The weapon wasn’t appropriate everyday ornamentation in one-body society. But I hadn’t been able to resist leaving it out where I could run a finger across the
sheathed blade at intervals. Its presence reminded me that there were still shifters in this world who trusted my judgment even if Hunter had ditched me for reasons of his own.
Okay, yes, I’ll admit that I used the sword as a security blanket. So sue me.
“I think I’m sitting on something,” my mother said now, wriggling from side to side as she attempted to dislodge the item in question without disembarking back out into the rain.
“Wait...” I started.
But before I could do more than reach out one hand in the universal gesture used by humans who knew they had no ability to slow down stampeding elephants, Celia had already pulled the sword out from beneath her bum. My vision narrowed and a buzzing took up residence in my ears as I realized how my beloved weapon would appear through human eyes.

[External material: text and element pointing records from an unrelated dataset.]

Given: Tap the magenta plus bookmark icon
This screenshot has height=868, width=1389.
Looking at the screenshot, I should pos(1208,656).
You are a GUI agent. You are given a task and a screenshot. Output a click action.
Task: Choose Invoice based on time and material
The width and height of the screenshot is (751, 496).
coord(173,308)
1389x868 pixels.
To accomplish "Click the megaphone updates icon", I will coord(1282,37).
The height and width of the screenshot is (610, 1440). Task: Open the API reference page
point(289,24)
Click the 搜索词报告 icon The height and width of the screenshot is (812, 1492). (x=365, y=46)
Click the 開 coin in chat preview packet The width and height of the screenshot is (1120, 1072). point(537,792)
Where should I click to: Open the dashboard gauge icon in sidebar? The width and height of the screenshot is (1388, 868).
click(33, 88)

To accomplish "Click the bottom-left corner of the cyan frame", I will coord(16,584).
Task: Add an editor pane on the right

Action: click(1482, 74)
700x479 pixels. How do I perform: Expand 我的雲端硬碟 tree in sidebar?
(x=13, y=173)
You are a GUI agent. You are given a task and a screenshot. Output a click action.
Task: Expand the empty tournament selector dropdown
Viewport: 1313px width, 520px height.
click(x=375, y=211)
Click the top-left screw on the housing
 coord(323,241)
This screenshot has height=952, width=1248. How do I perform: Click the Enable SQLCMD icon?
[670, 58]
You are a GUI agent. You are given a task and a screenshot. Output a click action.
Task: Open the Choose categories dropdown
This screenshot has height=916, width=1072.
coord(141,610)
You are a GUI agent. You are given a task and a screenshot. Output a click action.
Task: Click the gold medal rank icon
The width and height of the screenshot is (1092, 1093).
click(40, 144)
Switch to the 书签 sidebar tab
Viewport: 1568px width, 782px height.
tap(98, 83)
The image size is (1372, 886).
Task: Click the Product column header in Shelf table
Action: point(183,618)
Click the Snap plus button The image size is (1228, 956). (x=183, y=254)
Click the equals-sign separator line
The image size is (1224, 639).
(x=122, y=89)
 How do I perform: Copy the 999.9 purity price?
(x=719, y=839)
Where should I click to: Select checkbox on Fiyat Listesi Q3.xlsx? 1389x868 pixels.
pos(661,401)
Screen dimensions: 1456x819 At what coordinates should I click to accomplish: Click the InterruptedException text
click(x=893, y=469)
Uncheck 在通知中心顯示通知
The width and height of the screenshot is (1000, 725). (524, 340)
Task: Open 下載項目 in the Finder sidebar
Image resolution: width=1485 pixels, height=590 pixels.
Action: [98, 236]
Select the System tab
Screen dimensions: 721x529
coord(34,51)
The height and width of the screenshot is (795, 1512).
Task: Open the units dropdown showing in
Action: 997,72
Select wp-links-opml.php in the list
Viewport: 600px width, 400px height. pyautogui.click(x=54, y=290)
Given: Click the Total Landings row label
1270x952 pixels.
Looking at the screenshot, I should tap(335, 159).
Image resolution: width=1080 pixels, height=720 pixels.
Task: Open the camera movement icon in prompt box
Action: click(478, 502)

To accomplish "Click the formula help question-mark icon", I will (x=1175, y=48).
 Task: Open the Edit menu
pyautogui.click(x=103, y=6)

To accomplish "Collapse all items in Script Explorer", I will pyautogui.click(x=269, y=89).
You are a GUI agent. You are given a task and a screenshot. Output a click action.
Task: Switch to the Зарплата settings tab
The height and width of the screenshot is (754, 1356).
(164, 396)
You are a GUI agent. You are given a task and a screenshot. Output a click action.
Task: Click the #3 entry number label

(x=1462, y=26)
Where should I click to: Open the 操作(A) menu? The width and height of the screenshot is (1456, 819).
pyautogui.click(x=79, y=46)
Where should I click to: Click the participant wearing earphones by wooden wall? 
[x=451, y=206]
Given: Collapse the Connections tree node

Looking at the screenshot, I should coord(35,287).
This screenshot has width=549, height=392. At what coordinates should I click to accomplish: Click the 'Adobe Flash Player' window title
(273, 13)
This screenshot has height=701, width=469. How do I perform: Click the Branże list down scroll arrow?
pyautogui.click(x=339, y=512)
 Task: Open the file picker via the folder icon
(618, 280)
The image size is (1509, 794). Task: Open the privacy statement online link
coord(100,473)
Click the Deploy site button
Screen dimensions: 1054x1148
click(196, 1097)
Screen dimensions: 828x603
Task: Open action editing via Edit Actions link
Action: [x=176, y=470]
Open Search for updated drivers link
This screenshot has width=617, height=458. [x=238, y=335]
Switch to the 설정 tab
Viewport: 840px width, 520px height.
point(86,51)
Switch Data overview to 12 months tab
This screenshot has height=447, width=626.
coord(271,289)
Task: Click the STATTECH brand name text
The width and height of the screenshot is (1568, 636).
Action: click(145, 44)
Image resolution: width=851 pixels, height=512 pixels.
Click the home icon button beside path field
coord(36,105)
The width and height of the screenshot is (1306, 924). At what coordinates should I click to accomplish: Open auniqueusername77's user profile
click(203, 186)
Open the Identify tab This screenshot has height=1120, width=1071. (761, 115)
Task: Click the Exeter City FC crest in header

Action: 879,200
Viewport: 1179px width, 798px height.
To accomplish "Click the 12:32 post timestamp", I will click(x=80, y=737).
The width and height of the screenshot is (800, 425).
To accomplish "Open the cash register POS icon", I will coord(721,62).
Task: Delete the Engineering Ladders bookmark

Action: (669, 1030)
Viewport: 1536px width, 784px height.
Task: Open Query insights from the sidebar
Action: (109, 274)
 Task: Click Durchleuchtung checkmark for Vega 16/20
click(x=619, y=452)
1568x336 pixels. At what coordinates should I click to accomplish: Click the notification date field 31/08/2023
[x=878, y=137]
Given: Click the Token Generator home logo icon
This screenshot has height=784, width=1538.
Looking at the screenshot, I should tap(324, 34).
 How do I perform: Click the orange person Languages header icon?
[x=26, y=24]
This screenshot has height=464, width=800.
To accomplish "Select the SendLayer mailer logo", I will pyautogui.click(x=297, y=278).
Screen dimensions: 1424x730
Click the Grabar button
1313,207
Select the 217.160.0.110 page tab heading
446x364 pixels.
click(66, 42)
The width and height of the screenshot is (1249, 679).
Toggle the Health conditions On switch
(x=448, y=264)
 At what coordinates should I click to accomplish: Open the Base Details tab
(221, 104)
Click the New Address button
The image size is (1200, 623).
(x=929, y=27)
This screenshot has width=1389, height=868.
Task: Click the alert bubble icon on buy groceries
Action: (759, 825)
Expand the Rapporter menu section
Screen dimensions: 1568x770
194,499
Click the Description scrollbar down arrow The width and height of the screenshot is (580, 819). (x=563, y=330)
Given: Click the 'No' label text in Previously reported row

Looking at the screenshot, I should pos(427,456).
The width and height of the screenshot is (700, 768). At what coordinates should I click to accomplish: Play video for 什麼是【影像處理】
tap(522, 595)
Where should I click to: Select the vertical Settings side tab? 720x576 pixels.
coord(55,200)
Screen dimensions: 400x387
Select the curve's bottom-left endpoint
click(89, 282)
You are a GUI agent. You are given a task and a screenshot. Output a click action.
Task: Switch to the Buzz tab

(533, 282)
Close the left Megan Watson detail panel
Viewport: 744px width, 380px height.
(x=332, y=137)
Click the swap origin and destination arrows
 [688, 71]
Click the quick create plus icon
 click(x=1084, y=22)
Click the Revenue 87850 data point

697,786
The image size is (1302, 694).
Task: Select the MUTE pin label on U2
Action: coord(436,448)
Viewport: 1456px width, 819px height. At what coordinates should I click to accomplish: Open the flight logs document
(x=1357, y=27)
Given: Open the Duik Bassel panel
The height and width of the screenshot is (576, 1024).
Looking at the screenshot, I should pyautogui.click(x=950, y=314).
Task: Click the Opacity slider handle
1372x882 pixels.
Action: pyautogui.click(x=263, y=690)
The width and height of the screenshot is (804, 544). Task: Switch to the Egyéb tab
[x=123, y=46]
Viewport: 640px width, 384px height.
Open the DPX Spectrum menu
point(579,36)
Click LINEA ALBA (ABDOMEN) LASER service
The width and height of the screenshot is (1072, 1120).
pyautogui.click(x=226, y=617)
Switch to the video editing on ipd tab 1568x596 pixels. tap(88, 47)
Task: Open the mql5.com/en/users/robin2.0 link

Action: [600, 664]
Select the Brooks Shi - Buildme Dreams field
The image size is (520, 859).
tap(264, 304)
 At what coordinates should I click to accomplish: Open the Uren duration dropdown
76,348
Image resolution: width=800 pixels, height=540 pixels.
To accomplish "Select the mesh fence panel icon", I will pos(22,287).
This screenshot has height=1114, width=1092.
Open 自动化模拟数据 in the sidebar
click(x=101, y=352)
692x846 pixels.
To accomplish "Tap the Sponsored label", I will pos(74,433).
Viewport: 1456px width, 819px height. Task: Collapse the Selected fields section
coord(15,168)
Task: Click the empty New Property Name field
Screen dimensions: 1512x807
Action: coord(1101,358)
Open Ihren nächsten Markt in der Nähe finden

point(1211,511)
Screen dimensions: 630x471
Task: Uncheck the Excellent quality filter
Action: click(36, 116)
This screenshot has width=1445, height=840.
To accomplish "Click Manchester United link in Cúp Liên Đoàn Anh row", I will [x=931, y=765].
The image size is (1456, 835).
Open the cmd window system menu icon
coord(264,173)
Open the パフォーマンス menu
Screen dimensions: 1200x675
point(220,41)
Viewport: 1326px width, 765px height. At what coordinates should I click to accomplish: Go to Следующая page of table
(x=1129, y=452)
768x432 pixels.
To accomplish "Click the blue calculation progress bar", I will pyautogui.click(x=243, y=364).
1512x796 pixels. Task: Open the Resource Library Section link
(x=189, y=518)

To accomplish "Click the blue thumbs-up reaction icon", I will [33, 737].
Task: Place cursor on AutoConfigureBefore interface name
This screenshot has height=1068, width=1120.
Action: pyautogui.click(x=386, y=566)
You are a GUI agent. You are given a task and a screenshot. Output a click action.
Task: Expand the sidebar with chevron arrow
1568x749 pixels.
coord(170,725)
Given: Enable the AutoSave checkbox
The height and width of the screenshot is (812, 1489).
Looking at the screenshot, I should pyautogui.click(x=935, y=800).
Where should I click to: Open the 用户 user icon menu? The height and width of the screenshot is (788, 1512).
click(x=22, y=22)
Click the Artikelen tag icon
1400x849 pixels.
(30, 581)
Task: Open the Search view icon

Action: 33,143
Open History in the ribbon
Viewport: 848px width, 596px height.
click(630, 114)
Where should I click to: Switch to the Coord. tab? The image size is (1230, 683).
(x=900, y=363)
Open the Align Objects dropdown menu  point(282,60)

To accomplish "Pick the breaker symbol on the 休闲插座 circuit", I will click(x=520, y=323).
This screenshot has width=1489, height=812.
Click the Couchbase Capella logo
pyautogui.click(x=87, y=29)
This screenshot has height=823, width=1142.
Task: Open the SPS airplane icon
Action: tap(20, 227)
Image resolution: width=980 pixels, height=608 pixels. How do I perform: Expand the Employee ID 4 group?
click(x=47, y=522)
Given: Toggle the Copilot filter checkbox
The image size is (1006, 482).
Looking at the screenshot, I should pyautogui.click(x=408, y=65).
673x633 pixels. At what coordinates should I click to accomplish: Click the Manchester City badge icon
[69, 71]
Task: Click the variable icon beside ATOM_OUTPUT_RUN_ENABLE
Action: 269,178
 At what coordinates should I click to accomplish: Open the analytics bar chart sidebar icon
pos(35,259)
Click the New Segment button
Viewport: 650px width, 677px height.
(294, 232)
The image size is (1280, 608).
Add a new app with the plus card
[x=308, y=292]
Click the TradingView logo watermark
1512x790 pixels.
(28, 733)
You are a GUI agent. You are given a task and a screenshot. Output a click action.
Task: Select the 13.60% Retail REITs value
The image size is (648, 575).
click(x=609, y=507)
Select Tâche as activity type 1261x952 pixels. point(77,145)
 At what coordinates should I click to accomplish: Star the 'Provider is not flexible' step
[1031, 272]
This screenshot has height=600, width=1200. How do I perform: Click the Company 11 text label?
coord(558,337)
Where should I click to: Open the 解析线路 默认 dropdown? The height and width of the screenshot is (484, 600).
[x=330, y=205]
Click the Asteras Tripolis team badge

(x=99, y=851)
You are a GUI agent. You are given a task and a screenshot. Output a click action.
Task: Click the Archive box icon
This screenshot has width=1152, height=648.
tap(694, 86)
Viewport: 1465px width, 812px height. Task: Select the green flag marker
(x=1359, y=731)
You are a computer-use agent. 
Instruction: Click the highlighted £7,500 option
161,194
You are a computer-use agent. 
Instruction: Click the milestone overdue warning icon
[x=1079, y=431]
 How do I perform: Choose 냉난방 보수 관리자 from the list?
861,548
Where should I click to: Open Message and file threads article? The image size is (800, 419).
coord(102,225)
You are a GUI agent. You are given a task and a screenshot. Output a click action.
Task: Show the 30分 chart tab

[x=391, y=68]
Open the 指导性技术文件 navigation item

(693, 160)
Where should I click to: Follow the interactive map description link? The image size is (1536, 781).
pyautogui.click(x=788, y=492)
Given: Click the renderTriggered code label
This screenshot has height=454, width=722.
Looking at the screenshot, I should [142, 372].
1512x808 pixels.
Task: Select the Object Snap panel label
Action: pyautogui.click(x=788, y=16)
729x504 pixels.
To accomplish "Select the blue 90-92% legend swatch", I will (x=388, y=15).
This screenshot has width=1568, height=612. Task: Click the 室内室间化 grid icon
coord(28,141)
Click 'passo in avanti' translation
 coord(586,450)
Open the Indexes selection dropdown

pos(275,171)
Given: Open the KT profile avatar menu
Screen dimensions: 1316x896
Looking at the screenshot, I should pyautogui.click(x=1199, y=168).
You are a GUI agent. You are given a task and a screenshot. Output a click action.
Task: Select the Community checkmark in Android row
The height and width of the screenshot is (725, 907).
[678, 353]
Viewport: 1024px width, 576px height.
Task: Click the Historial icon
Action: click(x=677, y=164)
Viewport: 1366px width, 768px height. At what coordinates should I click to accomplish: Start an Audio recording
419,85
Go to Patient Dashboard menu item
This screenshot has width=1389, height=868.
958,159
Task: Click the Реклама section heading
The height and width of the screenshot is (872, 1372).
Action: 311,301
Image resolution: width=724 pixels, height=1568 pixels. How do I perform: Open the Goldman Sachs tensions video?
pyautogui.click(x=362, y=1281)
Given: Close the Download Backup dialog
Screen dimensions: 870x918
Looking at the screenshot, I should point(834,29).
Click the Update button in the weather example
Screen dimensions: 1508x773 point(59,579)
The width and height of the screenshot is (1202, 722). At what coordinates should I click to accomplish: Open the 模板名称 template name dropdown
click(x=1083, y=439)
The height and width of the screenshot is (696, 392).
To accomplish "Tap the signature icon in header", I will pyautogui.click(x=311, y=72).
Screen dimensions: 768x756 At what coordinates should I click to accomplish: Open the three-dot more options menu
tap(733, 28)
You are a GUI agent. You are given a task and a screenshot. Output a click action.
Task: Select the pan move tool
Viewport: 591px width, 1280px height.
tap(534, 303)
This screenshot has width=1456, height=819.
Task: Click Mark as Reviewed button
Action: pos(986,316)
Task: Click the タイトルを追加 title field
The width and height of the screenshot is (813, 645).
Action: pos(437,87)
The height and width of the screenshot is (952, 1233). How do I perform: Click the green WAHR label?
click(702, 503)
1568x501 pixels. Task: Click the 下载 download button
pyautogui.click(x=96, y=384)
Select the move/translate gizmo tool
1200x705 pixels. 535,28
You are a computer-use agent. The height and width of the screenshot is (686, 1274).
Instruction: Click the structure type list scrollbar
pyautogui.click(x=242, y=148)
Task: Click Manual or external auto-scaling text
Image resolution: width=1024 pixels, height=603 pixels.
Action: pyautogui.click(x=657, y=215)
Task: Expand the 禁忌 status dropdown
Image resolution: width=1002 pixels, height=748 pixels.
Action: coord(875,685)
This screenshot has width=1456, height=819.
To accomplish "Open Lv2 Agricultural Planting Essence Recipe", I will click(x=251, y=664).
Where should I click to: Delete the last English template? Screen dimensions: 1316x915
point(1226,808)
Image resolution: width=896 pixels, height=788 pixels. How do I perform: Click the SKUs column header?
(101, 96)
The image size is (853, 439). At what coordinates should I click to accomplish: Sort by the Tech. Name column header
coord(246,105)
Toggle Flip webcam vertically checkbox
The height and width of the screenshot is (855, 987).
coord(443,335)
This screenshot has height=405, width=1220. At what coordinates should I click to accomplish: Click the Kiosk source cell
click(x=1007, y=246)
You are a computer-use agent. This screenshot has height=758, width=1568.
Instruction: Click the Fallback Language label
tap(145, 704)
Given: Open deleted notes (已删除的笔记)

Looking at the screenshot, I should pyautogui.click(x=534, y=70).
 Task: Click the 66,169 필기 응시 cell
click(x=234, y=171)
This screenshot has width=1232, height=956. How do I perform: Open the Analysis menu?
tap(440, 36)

This isn’t going to end well.
I’d polished the metal until it gleamed, so the bit of blade poking out between leather and hilt surely didn’t give away any secrets. And the battered scabbard seemed innocuous enough...until the viewer realized that the extensive wear and tear came from regular use as a weapon rather than as a mantle-piece adornment.
It was the speck of dried blood embedded in the corded grip, though, that proved I’d killed with this weapon. A one-body would never be able to understand my reasons why.
Rain poured over the car in rivulets and the insides of the windows fogged up at approximately the same pace as worry scrambled the contents of my brain. No one could see into the vehicle, so if Celia wanted help she was going to have to open the door and make a dash for it.
Predictably, my companion’s eyes widened with alarm as she took in the weapon she held in her manicured hands. I tensed, waiting for the one-body to leap back out of the vehicle and run away through the storm toward the dubious protection of her cop bodyguards.